営業は、本来ならその商品の良さ、つまり新聞ならその内容の良さをアピールして売り込むものやが、肝心の読者が新聞を読んでいない、読む気がないのでは、その良さを売り込んでも、あまり意味がない。
「○○新聞には、こういった記事が売りです」と訴えても、「ああ、そう」というニベもない答が返ってくるのが普通で、興味を持って貰えることの方が少ない。
ワシが、普段から新聞の良さを売り込んでも、あまり効果がないと言うてるのは、そのためや。
それよりも勧誘員個人の人間性を売り込んで気に入って貰う方がよほど効果的やと。
普通に考えれば、読みもしない新聞を購読しているというのは勿体ない話やが、それが日本での一般的な傾向やと思う。
普段、読む時間が少ないからというのが、その理由としては一番多い。
一般的な日刊紙の情報量は、朝刊の場合、単純計算で400字詰め原稿用紙に換算して約500枚程度あると言われている。

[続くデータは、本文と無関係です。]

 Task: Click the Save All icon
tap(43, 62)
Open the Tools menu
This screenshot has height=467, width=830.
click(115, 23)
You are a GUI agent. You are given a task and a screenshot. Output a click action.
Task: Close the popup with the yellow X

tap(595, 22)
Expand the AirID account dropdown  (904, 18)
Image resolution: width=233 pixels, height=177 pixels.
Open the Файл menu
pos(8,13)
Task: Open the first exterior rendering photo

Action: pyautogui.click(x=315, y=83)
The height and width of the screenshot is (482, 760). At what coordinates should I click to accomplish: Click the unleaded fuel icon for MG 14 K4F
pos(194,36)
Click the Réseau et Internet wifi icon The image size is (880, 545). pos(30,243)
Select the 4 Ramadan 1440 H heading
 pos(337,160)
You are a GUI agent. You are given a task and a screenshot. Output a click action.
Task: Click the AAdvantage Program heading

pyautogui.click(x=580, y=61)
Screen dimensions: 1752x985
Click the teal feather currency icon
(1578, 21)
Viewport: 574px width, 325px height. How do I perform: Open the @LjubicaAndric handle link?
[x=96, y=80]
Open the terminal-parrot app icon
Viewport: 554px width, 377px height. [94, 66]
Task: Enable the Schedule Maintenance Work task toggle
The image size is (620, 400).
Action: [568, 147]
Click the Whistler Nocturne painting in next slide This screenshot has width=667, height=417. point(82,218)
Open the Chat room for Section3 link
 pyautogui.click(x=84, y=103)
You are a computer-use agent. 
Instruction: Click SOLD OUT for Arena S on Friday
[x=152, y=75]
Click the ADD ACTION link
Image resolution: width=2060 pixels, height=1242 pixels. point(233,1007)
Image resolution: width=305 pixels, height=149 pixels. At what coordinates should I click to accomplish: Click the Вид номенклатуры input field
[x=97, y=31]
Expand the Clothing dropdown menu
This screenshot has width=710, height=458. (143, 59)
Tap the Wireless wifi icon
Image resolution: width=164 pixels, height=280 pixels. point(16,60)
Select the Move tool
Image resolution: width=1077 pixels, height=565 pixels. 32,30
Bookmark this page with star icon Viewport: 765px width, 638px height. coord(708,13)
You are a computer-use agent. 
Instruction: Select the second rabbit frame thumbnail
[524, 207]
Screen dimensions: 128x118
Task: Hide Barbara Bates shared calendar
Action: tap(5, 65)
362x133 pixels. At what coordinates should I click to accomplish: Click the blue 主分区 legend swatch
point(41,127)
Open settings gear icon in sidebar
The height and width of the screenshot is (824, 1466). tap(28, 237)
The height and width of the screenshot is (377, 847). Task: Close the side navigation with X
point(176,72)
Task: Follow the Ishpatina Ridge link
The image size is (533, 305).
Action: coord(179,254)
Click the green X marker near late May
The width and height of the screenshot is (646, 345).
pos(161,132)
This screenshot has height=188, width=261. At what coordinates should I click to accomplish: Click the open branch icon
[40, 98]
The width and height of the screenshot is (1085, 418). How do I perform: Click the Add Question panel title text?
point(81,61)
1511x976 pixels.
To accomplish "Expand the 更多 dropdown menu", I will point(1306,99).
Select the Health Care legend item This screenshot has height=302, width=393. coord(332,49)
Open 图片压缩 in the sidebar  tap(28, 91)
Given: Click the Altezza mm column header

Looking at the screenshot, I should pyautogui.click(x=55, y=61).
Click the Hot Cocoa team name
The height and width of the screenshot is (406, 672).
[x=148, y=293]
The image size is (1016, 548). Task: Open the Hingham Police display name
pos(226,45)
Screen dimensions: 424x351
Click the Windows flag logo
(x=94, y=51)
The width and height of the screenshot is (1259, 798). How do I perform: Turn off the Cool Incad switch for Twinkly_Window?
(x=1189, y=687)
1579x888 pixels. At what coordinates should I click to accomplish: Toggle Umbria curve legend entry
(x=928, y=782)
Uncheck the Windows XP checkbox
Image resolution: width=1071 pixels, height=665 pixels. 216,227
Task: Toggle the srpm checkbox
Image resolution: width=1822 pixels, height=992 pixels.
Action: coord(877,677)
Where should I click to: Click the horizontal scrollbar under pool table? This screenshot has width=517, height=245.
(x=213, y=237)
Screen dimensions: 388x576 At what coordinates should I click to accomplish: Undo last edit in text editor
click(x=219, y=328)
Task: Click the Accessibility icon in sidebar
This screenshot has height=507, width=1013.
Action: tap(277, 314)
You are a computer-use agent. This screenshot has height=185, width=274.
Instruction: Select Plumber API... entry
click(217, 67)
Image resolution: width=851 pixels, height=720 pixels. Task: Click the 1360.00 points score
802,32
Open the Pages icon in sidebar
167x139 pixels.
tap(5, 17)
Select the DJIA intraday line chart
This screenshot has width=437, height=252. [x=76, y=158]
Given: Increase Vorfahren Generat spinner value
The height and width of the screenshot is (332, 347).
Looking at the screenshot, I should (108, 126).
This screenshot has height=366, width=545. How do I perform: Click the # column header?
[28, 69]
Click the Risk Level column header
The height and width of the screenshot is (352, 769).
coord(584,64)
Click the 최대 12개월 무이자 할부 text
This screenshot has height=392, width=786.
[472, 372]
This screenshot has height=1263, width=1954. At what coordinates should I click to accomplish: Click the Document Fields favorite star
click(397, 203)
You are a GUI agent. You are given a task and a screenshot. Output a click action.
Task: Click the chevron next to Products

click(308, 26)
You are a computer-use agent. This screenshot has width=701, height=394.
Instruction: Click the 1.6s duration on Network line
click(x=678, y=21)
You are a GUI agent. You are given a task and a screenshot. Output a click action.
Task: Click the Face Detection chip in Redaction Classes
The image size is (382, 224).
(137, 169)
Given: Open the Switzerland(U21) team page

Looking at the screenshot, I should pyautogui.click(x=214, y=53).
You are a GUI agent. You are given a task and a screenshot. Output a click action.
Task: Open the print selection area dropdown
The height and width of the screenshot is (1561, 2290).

B6版の書籍にして300ページ分ほどになる。当然やけど、これを全部読み切ろうと思うたらかなり時間がかかる。
ただ、新聞には読み方というものがある。
新聞記事には、すべて見出しがついている。朝刊で、およそ200前後の見出しがある。一つの見出しは10字以内とされとるから、すべての見出しを読んでも原稿用紙5,6枚分程度の文書量やから10分〜15分ほどで済む。
新聞記事は、重要な内容から先に書いている。最初の数行(リード)で事実関係と結論があり、後はそれを補足する内容が続く。こういう書き方を逆ピラミッド型と言う。
つまり、記事のすべてを読まんでも、見出しと最初の数行を読めば内容が把握できるように書いとるわけや。
しかし、それを知っている人は少ない。たいていの人は、いきなり大量の文字が目に飛び込んでくるだけで拒否反応を起こす。それらを全部読むのは面倒やと考える。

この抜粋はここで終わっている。